*Source text*
────────────────
Transcriptomic and proteomic analyses of mulberry (Morus atropurpurea) fruit response to Ciboria carunculoides.

The aim of this work was to gain insights into the molecular mechanisms and dynamics of the mulberry (Morus atropurpurea) fruit response to Ciboria carunculoides infection. A transcriptomic and proteomic study was carried out based on RNA sequencing and isobaric tags for relative and absolute quantification analysis, respectively. These data were then validated using quantitative real-time PCR and multiple reaction monitoring assays. Comparative analyses revealed that 9.0% of the transcriptome and 20.8% of the proteome were differentially regulated after C. carunculoides infection at the early stage (stage 1) and middle stage (stage 2), but correlation analysis revealed that only 145 genes were differentially regulated at both the transcriptome and proteome levels. The combined transcriptome and proteome analysis showed that plant hormone signal transduction, calcium-mediated defense signaling, transcription factors, and secondary metabolites were stimulated, whereas photosynthesis and cellular growth-related metabolism were suppressed after C. carunculoides infection. These finding provide theoretical foundation for disease resistance breeding of C. carunculoides. BIOLOGICAL SIGNIFICANCE: Ciboria carunculoides is a major fungal pathogen that infects mulberry fruit, leading to extensive damage and productivity loss. Despite this major impact, the mulberry fruit response to C. carunculoides infection has yet to be characterized. This study provides the first system-wide datasets with which to examine changes in the transcriptome and proteome after C. carunculoides infection in mulberry fruit. The results showed that plant hormone signal transduction, calcium-mediated defense signaling, and other pathways were stimulated, whereas photosynthesis and cellular growth-related metabolism were suppressed by C. carunculoides. These results will lead to a better understanding of the molecular mechanisms triggered in mulberry fruit in response to C. carunculoides infection and will provide new molecular targets for regulating defense responses to fungal pathogens in berry fruits.
────────────────
*Supplied records*
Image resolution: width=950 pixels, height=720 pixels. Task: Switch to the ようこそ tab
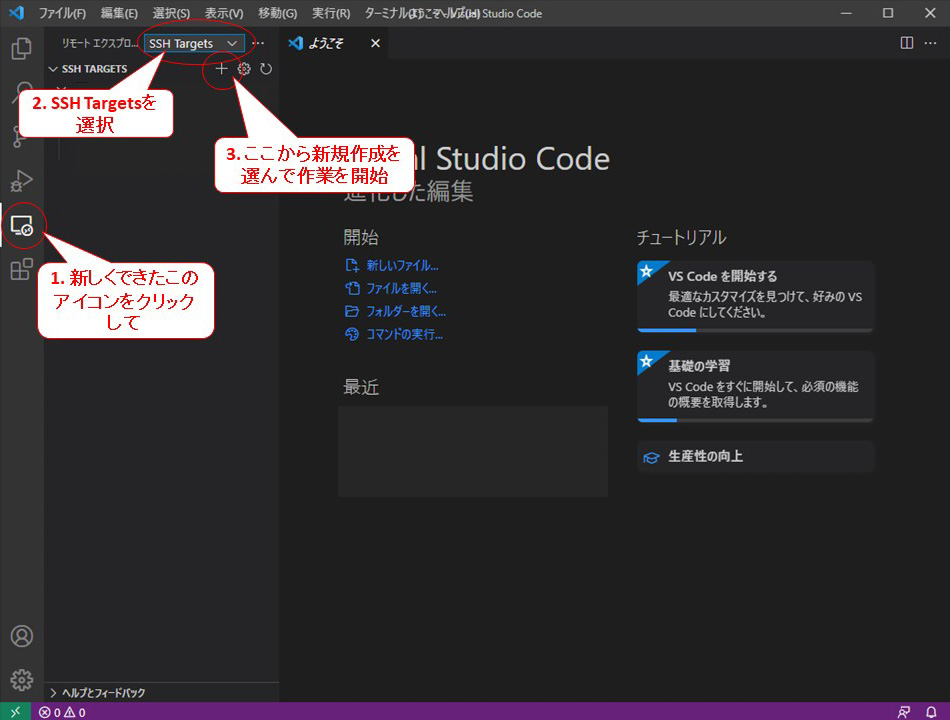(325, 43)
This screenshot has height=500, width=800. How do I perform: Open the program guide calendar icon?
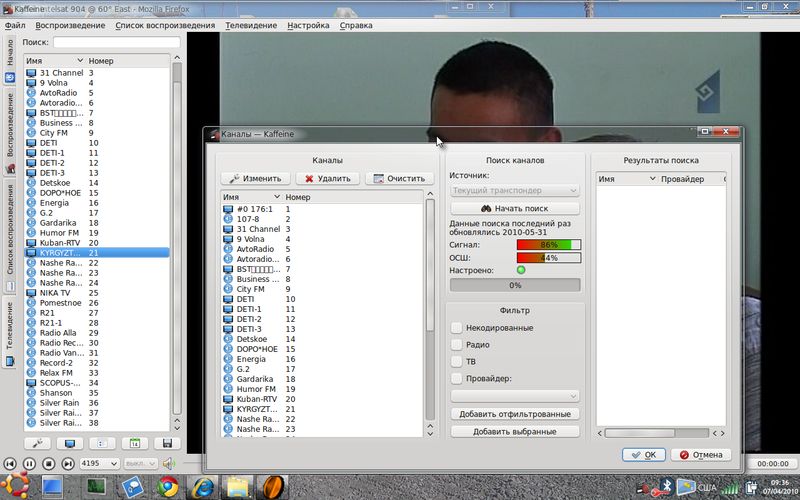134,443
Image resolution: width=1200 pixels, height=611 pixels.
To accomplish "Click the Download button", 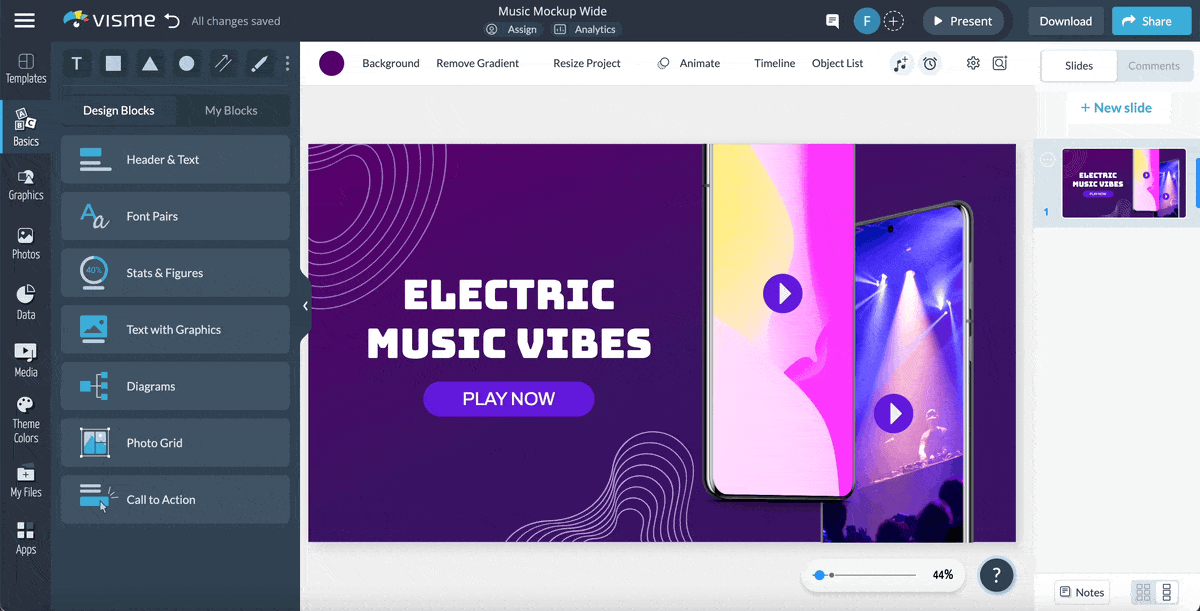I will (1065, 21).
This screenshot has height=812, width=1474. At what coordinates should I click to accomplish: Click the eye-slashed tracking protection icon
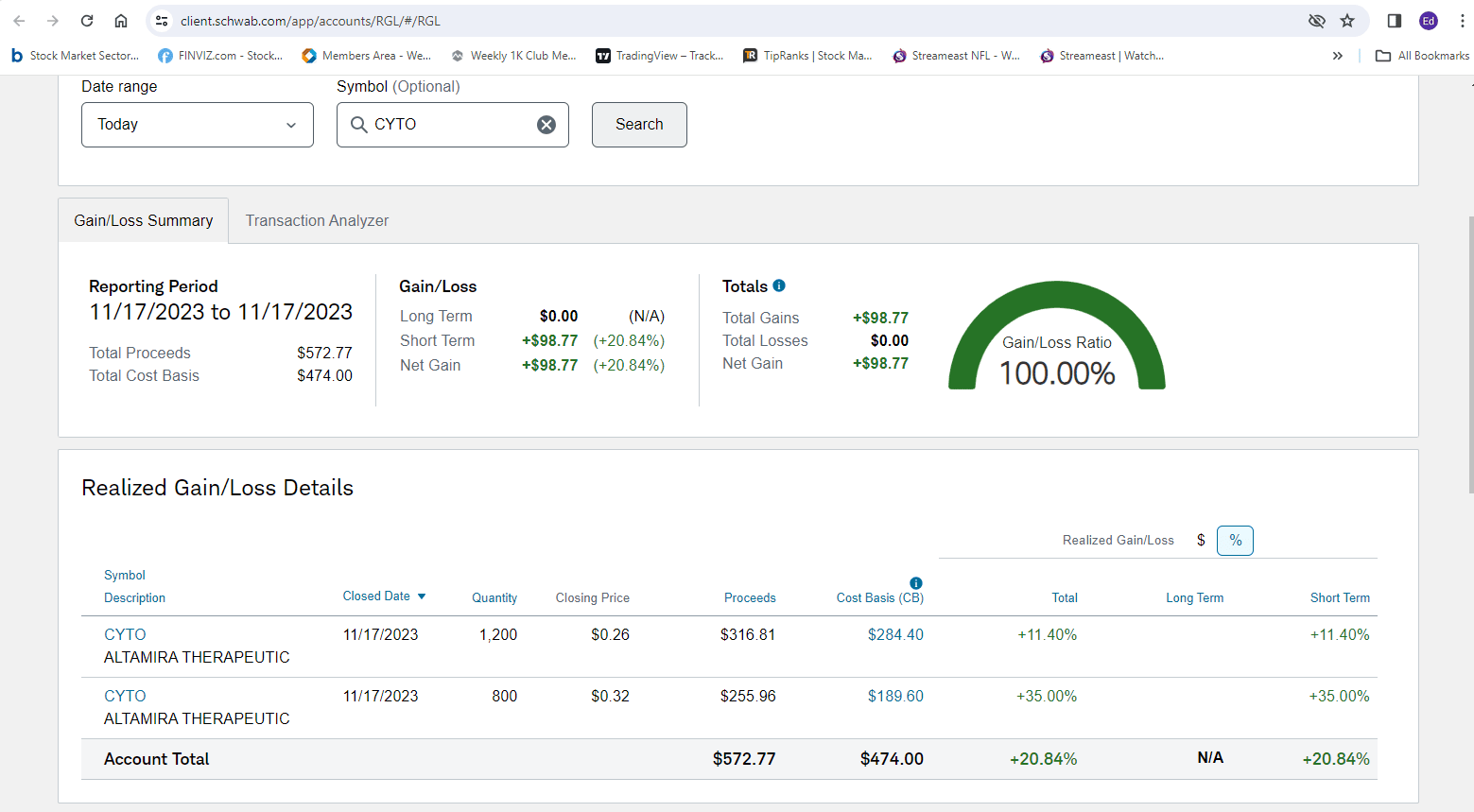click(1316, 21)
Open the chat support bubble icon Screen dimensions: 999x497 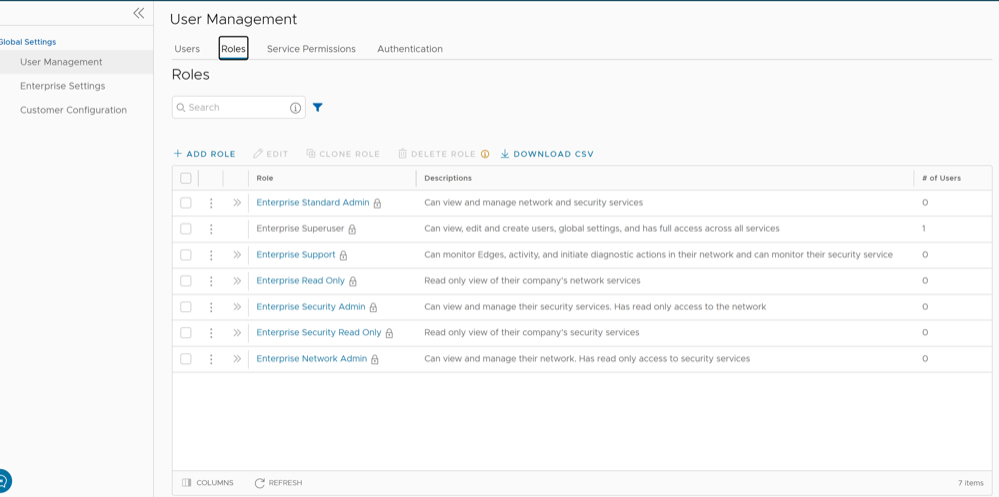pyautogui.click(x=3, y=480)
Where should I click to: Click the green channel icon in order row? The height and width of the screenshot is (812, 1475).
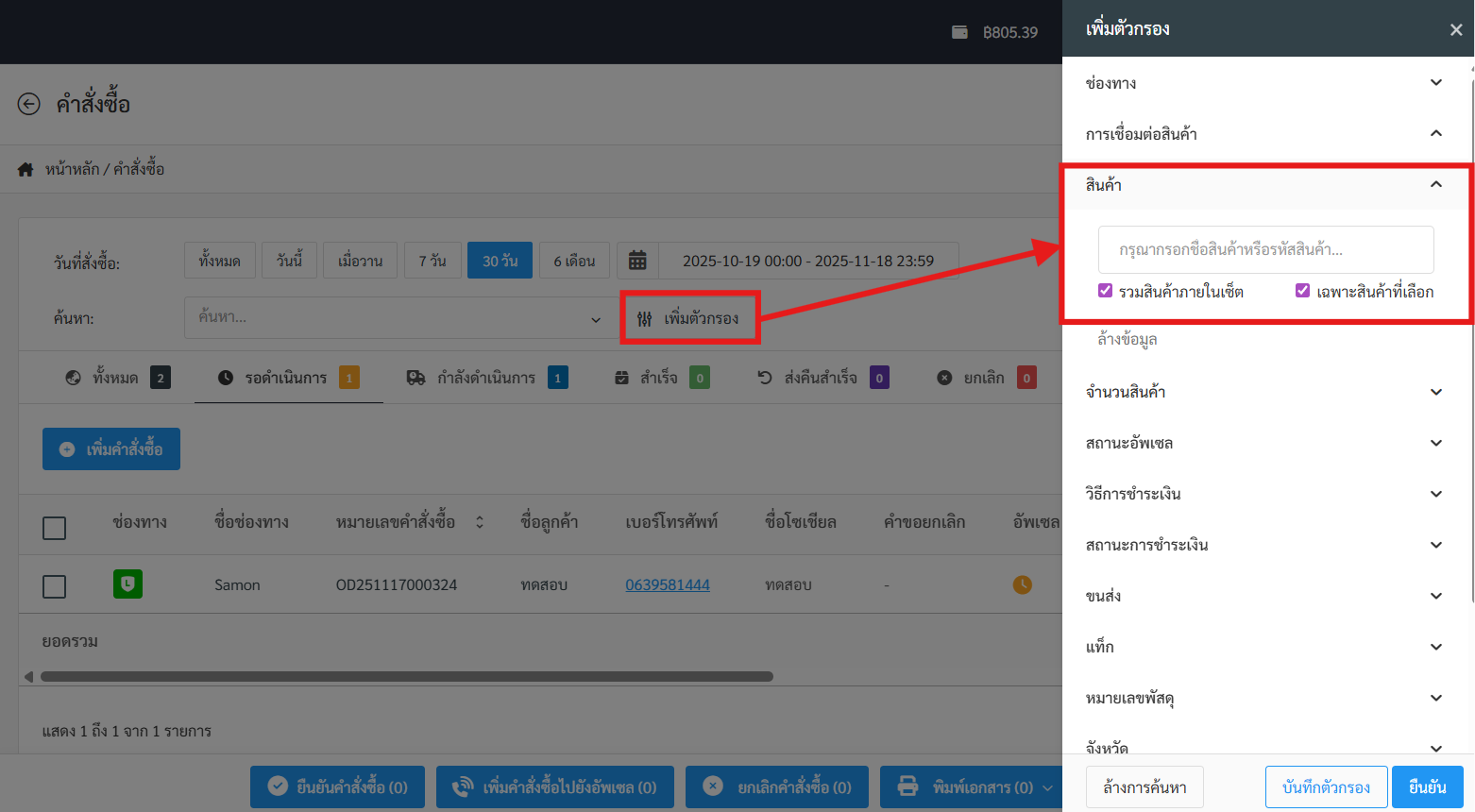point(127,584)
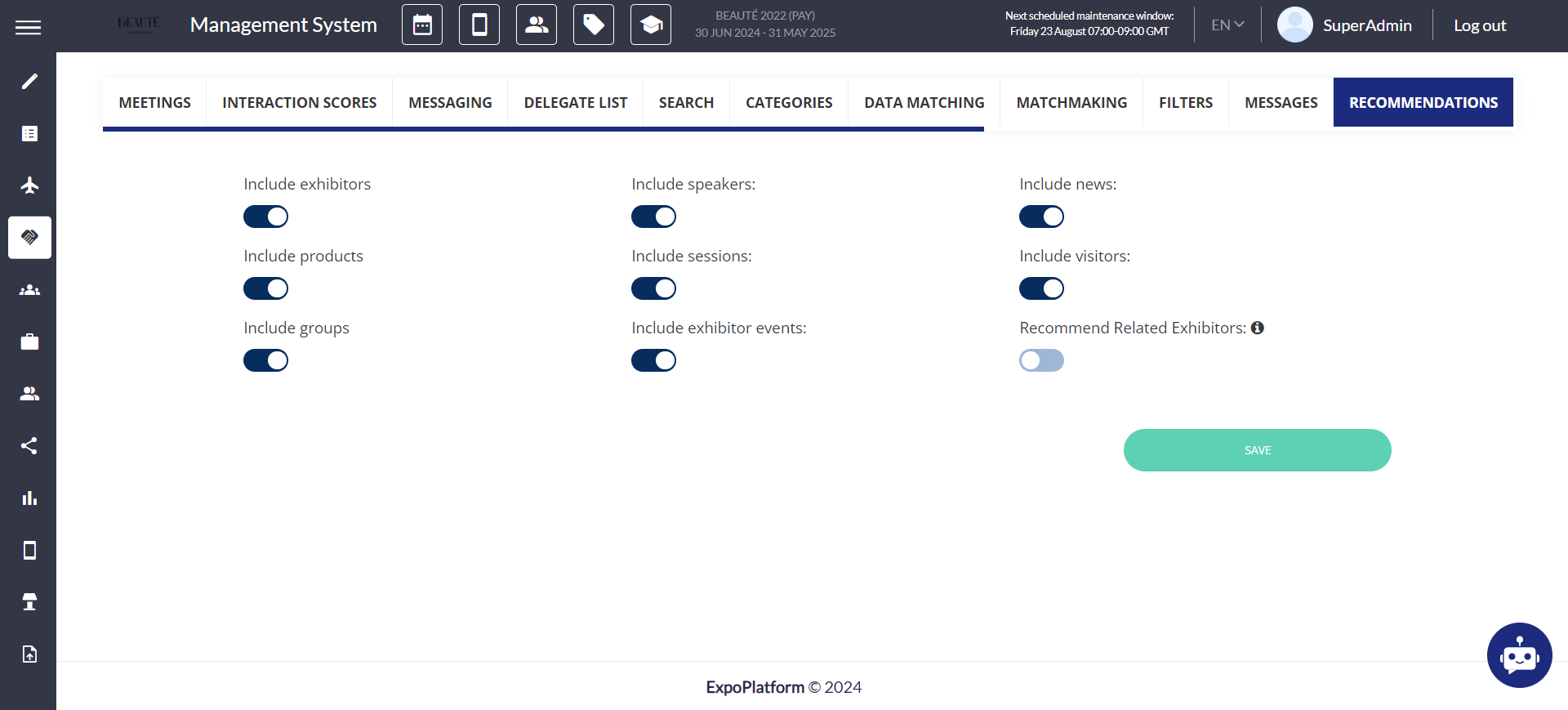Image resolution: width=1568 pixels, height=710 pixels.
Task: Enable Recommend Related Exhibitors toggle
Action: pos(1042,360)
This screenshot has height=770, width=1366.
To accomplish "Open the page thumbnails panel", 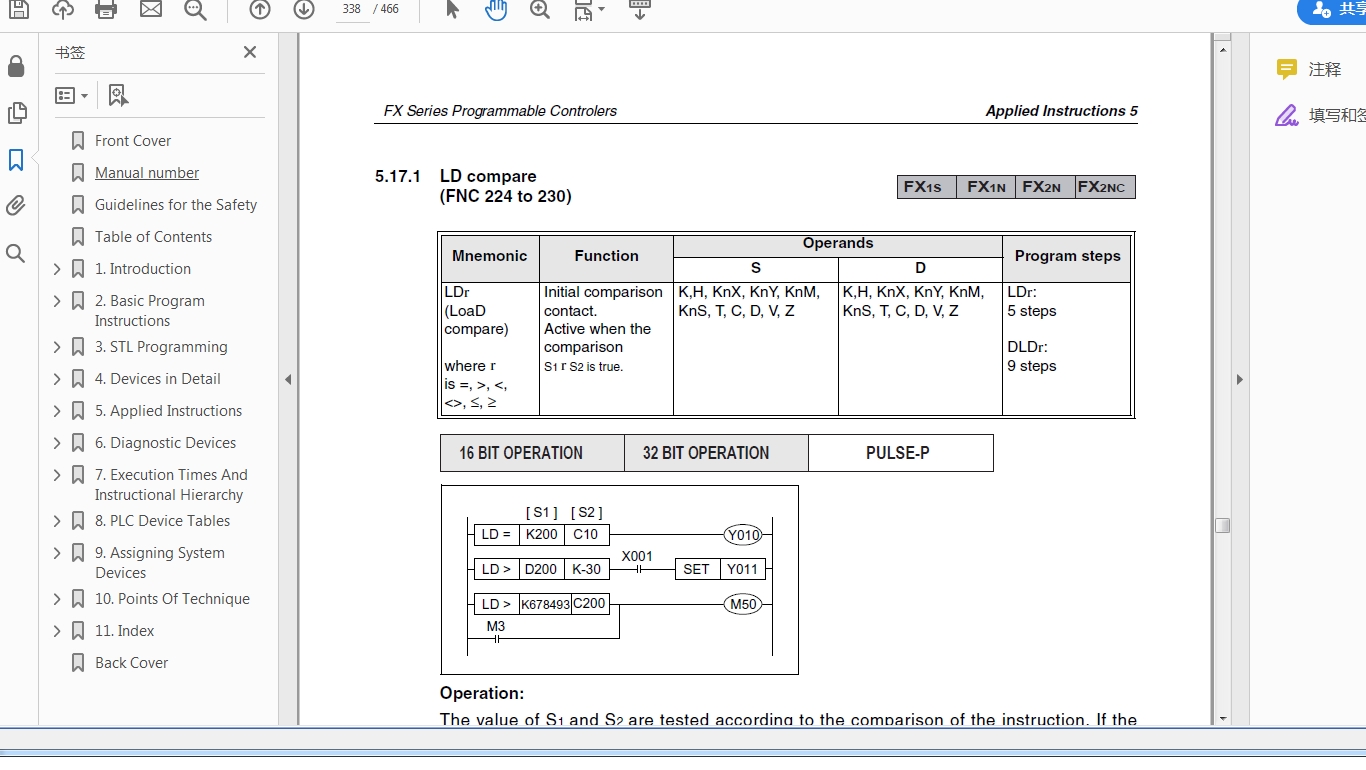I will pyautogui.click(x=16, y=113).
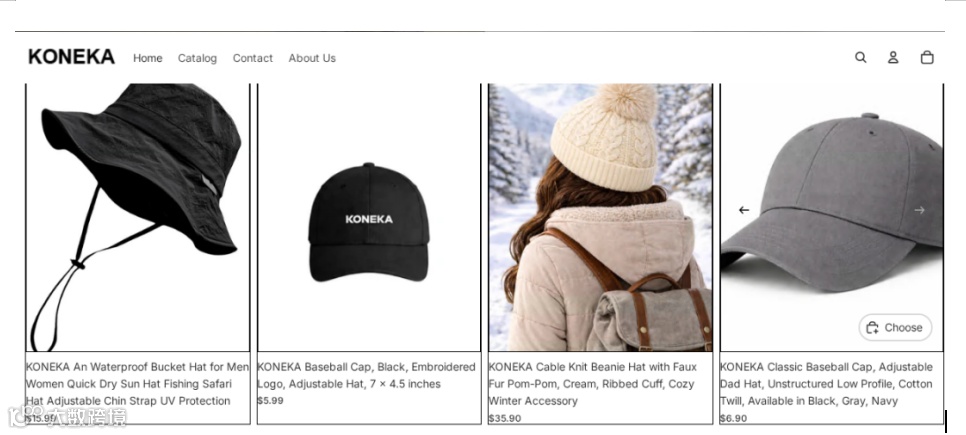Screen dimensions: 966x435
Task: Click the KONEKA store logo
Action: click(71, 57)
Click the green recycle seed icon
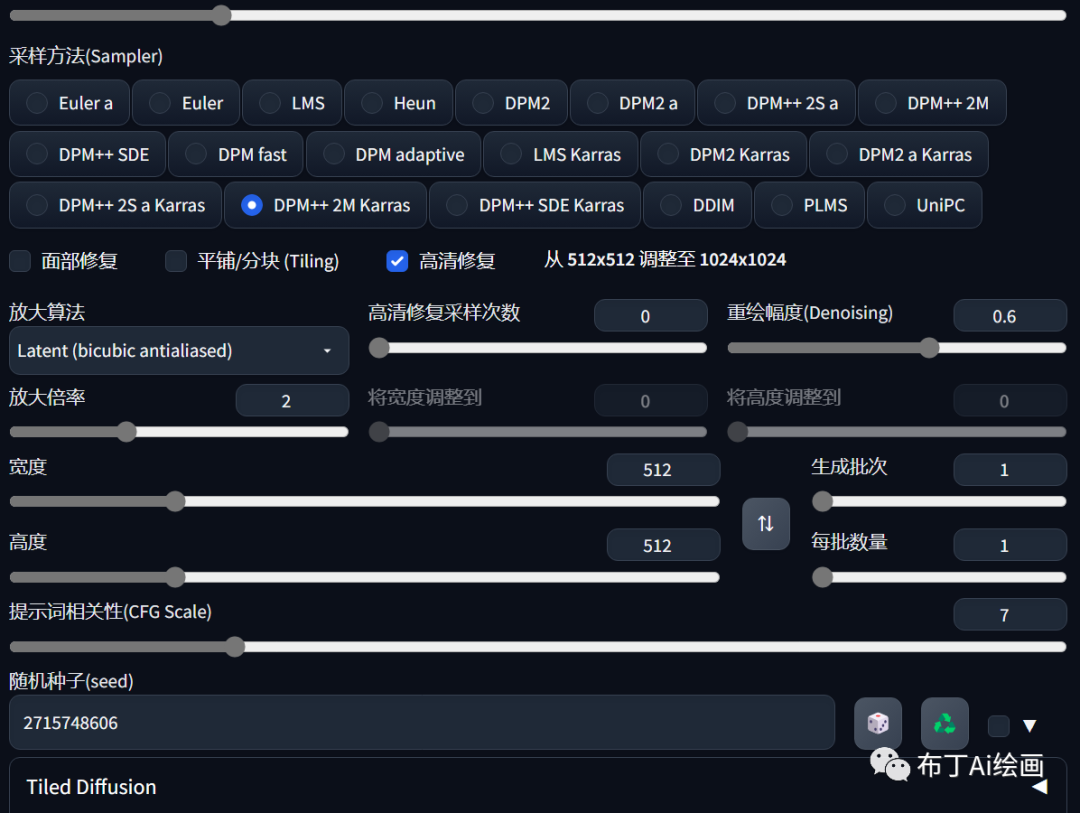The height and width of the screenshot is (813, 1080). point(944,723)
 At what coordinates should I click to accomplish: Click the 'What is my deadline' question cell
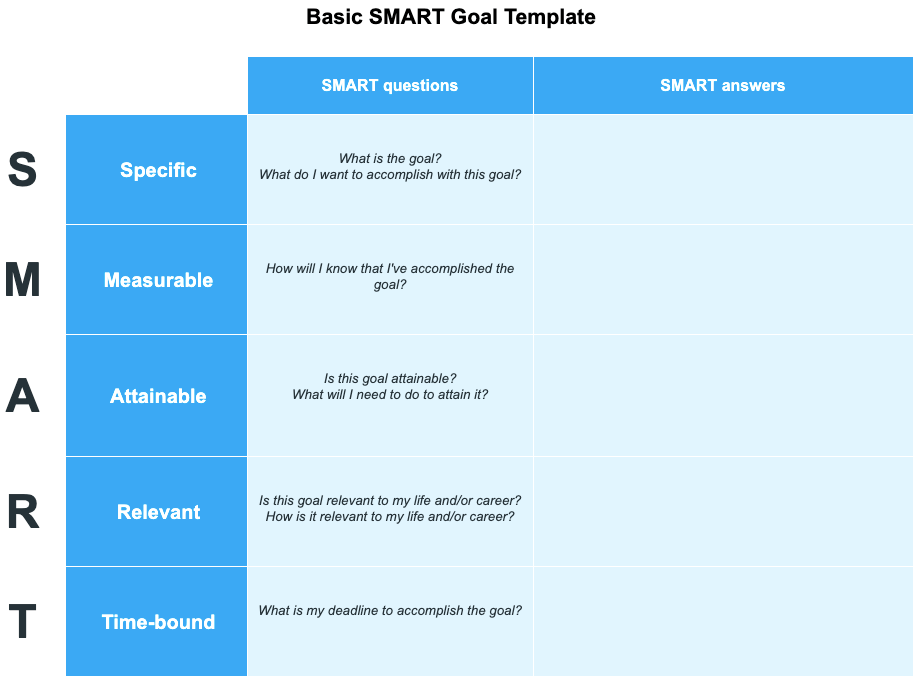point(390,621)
────────────────
*Exercise*
State whether each statement agrees with the mulberry fruit text, answering yes or no and quoting the deciding words: 1. Photosynthesis was suppressed after C. carunculoides infection. 2. More than 200 genes were differentially regulated at both the transcriptome and proteome levels. 3. The data were validated using quantitative real-time PCR. Rely on the mulberry fruit text alone.

*Answer to this exercise*
1. Yes: "whereas photosynthesis and cellular growth-related metabolism were suppressed after C. carunculoides infection"
2. No: "only 145 genes were differentially regulated at both the transcriptome and proteome levels"
3. Yes: "These data were then validated using quantitative real-time PCR and multiple reaction monitoring assays"